The voters here did everything which the Election Code requires when they punched the appropriate chad with the stylus. These
voters should not be disenfranchised where their intent may be ascertained with reasonable certainty, simply because the chad
they punched did not completely dislodge from the ballot. Such a failure may be attributable to the fault of the election
authorities, for failing to provide properly perforated paper, or it may be the result of the voter’s disability or inadvertence.
Whatever the reason, where the intention of the voter can be fairly and satisfactorily ascertained, that intention should
be given effect.

And as if that weren’t enough, the court goes so far as to offer specific deft slams to claims made by many in
la famille Bush,
ruling against Harris’s interpretation that hand recounts can be acceptable only when there is “error in the vote tabulation,”
which she deemed meant error in the vote tabulation
system
. She said that such a standard “only means a counting error resulting from incorrect election parameters or an error in the
vote tabulating software,” the court wrote. “We disagree.”

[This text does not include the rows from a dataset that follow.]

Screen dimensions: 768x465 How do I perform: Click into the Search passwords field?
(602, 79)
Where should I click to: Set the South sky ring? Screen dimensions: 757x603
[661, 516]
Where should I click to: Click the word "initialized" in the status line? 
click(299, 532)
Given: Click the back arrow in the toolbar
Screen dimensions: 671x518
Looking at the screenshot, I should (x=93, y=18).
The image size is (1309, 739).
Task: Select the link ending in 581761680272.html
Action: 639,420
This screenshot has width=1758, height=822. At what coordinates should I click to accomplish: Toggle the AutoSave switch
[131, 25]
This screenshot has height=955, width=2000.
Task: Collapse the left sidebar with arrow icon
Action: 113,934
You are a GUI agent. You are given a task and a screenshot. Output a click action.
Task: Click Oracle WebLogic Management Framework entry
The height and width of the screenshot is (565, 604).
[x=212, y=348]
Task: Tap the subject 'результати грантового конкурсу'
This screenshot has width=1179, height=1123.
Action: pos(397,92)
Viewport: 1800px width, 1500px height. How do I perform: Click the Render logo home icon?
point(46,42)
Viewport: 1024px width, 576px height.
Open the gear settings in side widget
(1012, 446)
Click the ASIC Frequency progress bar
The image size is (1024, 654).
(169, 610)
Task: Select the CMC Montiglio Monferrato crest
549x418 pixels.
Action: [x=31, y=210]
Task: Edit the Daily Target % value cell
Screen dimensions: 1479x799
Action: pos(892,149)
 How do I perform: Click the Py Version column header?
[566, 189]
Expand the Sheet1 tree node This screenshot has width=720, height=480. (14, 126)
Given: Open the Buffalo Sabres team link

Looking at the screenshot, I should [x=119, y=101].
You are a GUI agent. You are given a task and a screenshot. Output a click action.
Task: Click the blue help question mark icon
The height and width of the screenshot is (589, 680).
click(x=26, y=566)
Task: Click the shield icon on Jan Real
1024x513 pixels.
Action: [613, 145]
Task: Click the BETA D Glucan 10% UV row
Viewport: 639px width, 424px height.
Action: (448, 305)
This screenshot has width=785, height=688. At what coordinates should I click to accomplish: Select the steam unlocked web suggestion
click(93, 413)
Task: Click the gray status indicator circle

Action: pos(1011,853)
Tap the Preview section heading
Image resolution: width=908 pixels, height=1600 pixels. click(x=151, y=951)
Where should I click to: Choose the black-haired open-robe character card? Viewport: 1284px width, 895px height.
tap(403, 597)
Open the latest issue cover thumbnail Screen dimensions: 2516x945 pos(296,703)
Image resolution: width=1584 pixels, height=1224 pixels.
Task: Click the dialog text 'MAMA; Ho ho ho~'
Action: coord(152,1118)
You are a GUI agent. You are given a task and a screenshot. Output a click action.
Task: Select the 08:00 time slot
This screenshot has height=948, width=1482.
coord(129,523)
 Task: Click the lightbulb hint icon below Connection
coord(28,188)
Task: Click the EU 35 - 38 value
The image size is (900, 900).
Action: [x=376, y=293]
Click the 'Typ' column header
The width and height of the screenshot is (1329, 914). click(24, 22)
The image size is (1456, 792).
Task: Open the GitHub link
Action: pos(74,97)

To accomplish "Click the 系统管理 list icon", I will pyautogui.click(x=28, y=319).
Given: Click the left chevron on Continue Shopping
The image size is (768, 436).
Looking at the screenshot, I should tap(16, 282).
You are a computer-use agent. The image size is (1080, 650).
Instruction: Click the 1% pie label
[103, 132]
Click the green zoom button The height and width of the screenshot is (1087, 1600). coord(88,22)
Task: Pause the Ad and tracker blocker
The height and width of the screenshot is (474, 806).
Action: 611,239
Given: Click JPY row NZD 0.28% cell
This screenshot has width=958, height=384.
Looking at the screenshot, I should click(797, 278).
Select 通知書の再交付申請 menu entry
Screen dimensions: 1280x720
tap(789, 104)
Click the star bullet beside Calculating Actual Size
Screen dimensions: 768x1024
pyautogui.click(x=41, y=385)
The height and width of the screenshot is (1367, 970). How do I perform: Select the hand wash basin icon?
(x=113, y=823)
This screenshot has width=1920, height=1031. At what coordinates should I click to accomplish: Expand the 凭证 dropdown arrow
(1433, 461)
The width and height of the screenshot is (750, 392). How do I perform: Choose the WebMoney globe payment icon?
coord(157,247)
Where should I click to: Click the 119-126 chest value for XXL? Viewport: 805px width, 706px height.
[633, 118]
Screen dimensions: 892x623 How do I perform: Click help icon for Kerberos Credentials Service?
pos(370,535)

Flushed down the Florida toilet, at least for now, goes Baker’s—and indeed, the entire Bush camp’s—assertion that machine
recounts are preferable to hand recounts, since the latter is subject to “mischief” and “subjectivity”: “Although error cannot
be completely eliminated in any tabulation of the ballots,” the court wrote, “our society has not yet gone so
far as to place blind faith in machines. In almost all endeavors, including elections, humans routinely correct the errors
of machines. For this very reason Florida law provides a human check.”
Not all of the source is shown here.